Plusieurs associations[1] avaient été alertées de la présence sur le réseau de différents tweets violemment antisémites regroupés sous le hashtag #unbonjuif puis #unbonjuifmort.
La présence de ces tweets sur la toile avait eu un retentissement médiatique très important en octobre 2012 et contribuait à montrer que nos réseaux sociaux sont l’objet récurrent d’un déferlement de propos violents et haineux.
Afin de poursuivre les auteurs des propos litigieux rendus inaccessibles en France, ces associations assignèrent par acte en date du 29 novembre et 20 décembre 2012 la société TWITTER FRANCE SAS et TWITTER INC en référé afin de se voir communiquer les données de nature à permettre leur identification à partir des adresse URL relevées, sur le fondement de l’article 6-II de la loi du 21 juin 2004 (LCEN[2]) et à titre subsidiaire des mesures d’instruction in futurum de l’article 145 du code de procédure civile.
Elles demandaient en second lieu la mise en place par la société TWITTER FRANCE et TWITTER INC d’un système de signalement des contenus manifestement illicites sur le fondement de l’article 6-I-8 de la loi du 21 juin 2004 pour la confiance dans l’économie numérique et des articles 808 et/ou 809 alinéa 1er du code de procédure civile.
Par l’ordonnance de référé rendu le 24 janvier 2013[3], le Tribunal de grande instance de Paris fait droit à ces demandes.

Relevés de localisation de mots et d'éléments

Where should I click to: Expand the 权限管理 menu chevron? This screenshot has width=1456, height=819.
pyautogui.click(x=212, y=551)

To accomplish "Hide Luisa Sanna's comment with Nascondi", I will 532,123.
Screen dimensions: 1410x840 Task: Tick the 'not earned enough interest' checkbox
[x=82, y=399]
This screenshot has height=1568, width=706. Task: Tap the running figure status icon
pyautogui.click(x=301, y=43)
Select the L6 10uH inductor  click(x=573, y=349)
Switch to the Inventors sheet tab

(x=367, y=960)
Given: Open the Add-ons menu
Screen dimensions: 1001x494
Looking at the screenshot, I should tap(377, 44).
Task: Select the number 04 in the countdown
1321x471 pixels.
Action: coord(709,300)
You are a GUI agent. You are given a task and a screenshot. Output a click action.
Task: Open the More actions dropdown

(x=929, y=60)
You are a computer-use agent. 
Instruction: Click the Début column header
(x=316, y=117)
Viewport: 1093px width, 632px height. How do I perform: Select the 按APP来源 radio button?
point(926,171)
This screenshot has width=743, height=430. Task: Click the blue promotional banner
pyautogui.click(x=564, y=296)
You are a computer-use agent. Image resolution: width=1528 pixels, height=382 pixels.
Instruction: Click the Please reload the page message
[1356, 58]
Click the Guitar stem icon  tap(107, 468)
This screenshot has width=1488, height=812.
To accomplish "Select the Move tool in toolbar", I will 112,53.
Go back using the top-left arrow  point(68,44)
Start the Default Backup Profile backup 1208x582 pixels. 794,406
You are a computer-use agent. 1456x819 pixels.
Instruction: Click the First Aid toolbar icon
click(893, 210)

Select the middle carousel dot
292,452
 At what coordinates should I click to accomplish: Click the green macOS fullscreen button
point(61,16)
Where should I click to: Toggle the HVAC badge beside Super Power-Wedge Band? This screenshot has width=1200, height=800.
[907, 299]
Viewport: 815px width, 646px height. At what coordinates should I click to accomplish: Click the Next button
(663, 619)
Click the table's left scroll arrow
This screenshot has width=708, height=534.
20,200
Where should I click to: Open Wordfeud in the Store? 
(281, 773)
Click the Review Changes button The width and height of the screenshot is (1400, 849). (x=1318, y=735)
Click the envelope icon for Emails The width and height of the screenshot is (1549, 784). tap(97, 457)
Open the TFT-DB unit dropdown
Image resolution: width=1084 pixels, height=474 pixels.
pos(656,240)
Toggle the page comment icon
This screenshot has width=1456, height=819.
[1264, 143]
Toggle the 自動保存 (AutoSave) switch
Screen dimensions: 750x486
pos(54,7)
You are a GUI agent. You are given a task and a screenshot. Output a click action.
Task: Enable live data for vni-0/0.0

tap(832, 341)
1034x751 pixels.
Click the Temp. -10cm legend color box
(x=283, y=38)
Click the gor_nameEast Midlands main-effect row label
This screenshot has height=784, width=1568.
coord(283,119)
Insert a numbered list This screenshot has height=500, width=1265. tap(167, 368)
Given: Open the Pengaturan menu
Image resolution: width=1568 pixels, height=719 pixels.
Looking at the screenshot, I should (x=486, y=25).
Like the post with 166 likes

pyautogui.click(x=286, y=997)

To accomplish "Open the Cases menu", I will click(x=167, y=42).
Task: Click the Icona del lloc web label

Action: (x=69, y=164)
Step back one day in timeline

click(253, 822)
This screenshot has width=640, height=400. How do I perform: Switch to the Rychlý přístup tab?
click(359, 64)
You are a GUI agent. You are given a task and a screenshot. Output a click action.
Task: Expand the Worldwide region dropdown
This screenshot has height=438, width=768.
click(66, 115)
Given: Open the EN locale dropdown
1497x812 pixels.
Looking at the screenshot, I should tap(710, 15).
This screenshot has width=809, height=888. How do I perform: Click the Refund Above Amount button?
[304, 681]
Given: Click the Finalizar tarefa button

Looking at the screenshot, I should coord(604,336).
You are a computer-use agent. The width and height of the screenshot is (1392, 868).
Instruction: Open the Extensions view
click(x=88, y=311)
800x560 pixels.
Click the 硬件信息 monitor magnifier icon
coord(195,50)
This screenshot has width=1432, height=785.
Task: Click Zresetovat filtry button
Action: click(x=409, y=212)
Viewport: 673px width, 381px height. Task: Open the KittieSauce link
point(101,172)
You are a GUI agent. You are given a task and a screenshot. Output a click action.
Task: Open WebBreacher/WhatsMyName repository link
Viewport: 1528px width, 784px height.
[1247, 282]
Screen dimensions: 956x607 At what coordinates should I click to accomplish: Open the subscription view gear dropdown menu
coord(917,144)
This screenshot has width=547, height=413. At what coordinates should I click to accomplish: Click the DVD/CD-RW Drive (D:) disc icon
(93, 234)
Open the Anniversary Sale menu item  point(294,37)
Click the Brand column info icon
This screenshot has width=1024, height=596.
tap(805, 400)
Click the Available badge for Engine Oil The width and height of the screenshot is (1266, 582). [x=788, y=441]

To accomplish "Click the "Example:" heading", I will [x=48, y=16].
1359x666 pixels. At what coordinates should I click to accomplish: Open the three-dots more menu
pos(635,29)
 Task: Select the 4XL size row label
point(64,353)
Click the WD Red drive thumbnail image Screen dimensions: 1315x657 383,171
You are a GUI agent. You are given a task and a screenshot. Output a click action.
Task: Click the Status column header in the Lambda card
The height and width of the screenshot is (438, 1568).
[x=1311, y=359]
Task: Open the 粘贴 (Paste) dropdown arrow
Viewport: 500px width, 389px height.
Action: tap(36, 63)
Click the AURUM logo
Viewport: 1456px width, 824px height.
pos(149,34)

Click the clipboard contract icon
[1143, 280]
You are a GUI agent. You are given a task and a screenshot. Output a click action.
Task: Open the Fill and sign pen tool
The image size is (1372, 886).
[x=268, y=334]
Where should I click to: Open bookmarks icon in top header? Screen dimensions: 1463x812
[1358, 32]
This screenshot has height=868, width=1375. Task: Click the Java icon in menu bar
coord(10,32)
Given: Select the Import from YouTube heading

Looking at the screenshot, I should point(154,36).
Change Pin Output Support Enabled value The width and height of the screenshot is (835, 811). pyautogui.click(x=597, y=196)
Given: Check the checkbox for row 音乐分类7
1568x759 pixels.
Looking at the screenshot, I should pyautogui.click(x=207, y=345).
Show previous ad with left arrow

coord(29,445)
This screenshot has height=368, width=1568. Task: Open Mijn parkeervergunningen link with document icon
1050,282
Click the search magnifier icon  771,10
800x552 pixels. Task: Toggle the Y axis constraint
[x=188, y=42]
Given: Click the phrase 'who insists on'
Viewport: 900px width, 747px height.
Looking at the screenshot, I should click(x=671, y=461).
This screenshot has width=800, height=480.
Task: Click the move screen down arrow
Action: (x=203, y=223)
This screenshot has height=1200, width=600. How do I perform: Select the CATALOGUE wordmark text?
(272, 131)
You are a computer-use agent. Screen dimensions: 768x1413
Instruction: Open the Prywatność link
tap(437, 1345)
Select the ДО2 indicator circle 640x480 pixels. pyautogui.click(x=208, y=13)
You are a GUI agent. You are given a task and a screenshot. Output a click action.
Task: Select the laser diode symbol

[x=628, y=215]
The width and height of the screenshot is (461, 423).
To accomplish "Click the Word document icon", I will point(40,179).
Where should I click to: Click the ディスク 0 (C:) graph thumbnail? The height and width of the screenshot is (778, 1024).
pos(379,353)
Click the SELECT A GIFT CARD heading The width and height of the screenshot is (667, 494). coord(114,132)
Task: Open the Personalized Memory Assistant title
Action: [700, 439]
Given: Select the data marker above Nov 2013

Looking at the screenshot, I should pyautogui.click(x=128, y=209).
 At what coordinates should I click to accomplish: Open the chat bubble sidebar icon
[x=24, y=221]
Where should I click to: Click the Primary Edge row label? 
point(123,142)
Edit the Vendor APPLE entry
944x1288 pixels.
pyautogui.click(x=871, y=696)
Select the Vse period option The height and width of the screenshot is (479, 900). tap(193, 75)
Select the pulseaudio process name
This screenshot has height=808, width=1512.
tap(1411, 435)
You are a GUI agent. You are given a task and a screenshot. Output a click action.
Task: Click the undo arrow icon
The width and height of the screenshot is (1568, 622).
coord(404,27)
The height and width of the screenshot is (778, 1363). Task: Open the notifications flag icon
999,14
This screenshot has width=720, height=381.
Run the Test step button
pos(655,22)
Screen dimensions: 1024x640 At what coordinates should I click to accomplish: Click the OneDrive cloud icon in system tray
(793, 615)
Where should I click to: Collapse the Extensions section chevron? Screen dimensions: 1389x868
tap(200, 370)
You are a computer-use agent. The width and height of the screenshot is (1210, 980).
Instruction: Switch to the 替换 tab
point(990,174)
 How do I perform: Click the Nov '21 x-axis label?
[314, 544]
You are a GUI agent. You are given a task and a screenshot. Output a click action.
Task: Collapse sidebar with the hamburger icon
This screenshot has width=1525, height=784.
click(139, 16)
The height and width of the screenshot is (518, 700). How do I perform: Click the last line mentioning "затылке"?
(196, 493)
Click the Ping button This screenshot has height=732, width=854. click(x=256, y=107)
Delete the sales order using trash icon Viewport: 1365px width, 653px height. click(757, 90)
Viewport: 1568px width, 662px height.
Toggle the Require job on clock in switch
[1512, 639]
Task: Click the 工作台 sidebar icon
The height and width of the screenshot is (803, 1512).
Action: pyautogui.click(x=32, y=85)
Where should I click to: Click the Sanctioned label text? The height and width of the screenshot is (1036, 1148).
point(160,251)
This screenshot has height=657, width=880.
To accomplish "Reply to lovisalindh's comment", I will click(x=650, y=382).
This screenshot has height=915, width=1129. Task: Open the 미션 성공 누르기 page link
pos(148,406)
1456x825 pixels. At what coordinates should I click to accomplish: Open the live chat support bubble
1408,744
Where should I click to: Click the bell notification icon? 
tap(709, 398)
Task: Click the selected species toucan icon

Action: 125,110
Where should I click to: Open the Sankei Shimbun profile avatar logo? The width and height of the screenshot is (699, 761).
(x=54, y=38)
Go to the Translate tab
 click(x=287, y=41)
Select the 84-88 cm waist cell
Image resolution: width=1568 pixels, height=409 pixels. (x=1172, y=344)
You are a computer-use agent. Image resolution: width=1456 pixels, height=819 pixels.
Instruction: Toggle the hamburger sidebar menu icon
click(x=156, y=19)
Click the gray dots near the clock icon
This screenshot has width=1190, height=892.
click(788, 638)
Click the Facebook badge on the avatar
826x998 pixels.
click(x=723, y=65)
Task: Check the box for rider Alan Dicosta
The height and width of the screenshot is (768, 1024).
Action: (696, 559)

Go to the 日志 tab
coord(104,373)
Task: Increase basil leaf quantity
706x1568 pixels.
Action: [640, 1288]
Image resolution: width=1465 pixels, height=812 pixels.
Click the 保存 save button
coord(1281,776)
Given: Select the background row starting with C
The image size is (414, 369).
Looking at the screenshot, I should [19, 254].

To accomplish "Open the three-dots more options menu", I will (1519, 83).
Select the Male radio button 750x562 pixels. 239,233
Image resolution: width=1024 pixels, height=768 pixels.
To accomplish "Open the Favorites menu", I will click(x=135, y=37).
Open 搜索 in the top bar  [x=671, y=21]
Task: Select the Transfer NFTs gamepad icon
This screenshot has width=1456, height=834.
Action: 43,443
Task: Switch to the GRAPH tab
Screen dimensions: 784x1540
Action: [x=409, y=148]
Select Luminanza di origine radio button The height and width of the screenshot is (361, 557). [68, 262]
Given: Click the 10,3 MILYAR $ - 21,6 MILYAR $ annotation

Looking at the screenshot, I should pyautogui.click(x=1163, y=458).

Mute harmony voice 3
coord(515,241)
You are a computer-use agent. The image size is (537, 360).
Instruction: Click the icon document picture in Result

TRAVAIL DEMANDÉ:
[A] Relevez toutes les dates mentionnées dans l'extrait sur l'affaire des tweets antisémites.
[B] Prolongez l'extrait sur l'affaire des tweets antisémites à partir de sa dernière phrase.
Ces relevés sont tirés d'une autre source que l'extrait.

CORRIGÉ:
[A] octobre 2012 ; 29 novembre 2012 ; 20 décembre 2012 ; 21 juin 2004 ; 24 janvier 2013

[B]
Il écarte l’application de la LCEN et de la loi « informatique et liberté » de 1978, application sérieusement contestée par la société de droit Américain (I), en accueillant néanmoins les demandes des associations tant en ce qui concerne la communication des données de nature à permettre l’identification des auteurs de tweets (II), que sur la mise en place d’un dispositif de signalement des contenus manifestement illicites (III).
I- L’application de la LCEN et de la « loi informatique et liberté » à la société de droit américain ne relève pas de l’évidence.
Les sociétés TWITTER ont sérieusement contesté l’applicabilité de la LCEN en l’espèce en soutenant :
- d’une part, que la société TWITTER France avait uniquement vocation à jouer un rôle d’agence commerciale dans le cadre d’une mission de marketing et à ce titre ne conserve aucune données, le contraire n’étant pas rapporté par l’adversaire ;
- d’autre part, que la société TWITTER INC n’est pas soumise à une obligation de conservation des données en vertu de l’article 6-II de la loi du 21 juin 2004 pour la confiance dans l’économie numérique et son décret d’application lequel dispose que « la conservation des données mentionnées à l’article 1er est soumise aux prescriptions de la loi du 6 janvier 1978 […] ».
Elles soutenaient donc que la loi informatique et liberté de 1978 n’est est pas applicable à TWITTER INC puisqu’elle n’est pas le « responsable de traitement établi sur le territoire » et qu’elle ne recoure pas à « des moyens de traitement situés sur le territoire français » au sens de la loi précité[4].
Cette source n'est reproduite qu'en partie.